Creator's Blog,record of the Designer's thinking

フィールドワークの映像、ドローイングとマーケティング手法を用いた小説、エッセイで、撮り、描き、書いてます。

ドローイング926. 小説:小樽の翠835.幕間 

2024年10月11日 | drawing

 もしこの小説を書かなかったら冒頭の画像の範囲ぐらいの観光コースしか歩かなかった。実際に札幌でのデザイン学会大会の帰路に立ち寄ったときの小樽ではそうだった。
 この小説を書くようになってロケハンのつもりで小樽の奥まで入り込んだら生活感あふれる街の姿があった。そして雪の時が魅力を倍加させ、このブログでもそうした画像を多々アップさせてきた。
 当時小樽の商店街や住宅街の路地裏を撮影した画像はWEB上にはなかったし、地元の人だってこんなところが面白いの?、と考えていたかもしれない。
 そうなると建築分野のフィールドワークなんて随分と薄っぺらだと思われた。
 それが小説のロケハンになると、小樽の生活はどんなかとする視点で、ここが主人公の家で、ここがツカモッチャン家で、通学路をゆけば小春が通う菁園中学校があり、入船町の交差点の生協や神仏湯の家族風呂などが舞台になったり、また文さんの居酒屋はナンタルのこのあたりといった具合に、小説の中で登場人物を交えた小樽の街が形成されてくる。ここまでくると街歩きも俄然面白くなる。
 つまり小説家は、そうした最も面白い街歩きをしているといえそうだ。そしてイメージを膨らませていった。そんな旅をしたければ小説でも書くほかないでしょう。
 何故そんなことを考えたかというと、仮にこれを映画にした場合、舞台をどうするのだろうかという話である。映画監督は、原作から小説の舞台をどのように設定してくるのかは一寸興味深い。

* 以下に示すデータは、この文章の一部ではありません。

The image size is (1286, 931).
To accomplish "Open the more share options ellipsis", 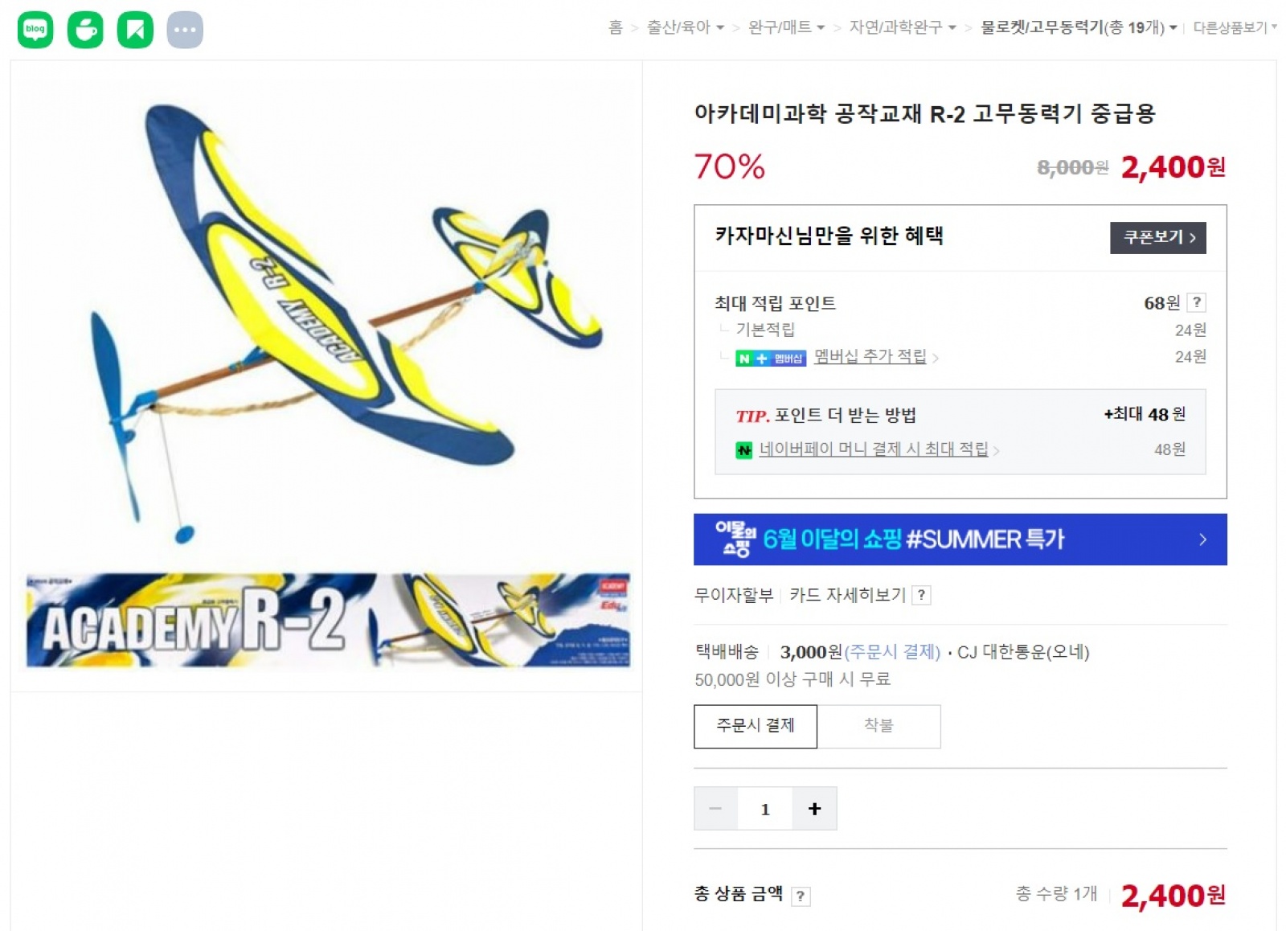I will point(185,30).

そして映画では舞台となる街の空気が色濃くにじんでいる。
 例えばフーテンの寅さんをみると、現実の街が映画の中でさらにブラシアップして私達に柴又という魅力的な街に仕立て上げてくれる。それは映画の中だけにつくられた柴又の街イメージといってよい。だから実際に映画の舞台を訪ねると、こちらは白けた気分になる。
 さてトップ画像周囲の民家は現代人が抱く小樽の街イメージに近いが、周囲とは少し趣が違う中央の古民家は明治期前半につくられたものである。明治の小樽、それは現代人が考えもしなかった街の景観を呈していたことがわかる。
 現実の街、小説のなかの街、そして映画の舞台となった街、過去の街、それらは同じ地名であってもすべて異なるイメージをもっているということだろう。

2台のOLYMPUSで撮影。小さいから容易に持ち歩けた機材であった。

小樽市
OLYMPUSPEN E-P3,Leica DG Macro-Elmarit 45mm F2.8 Asph.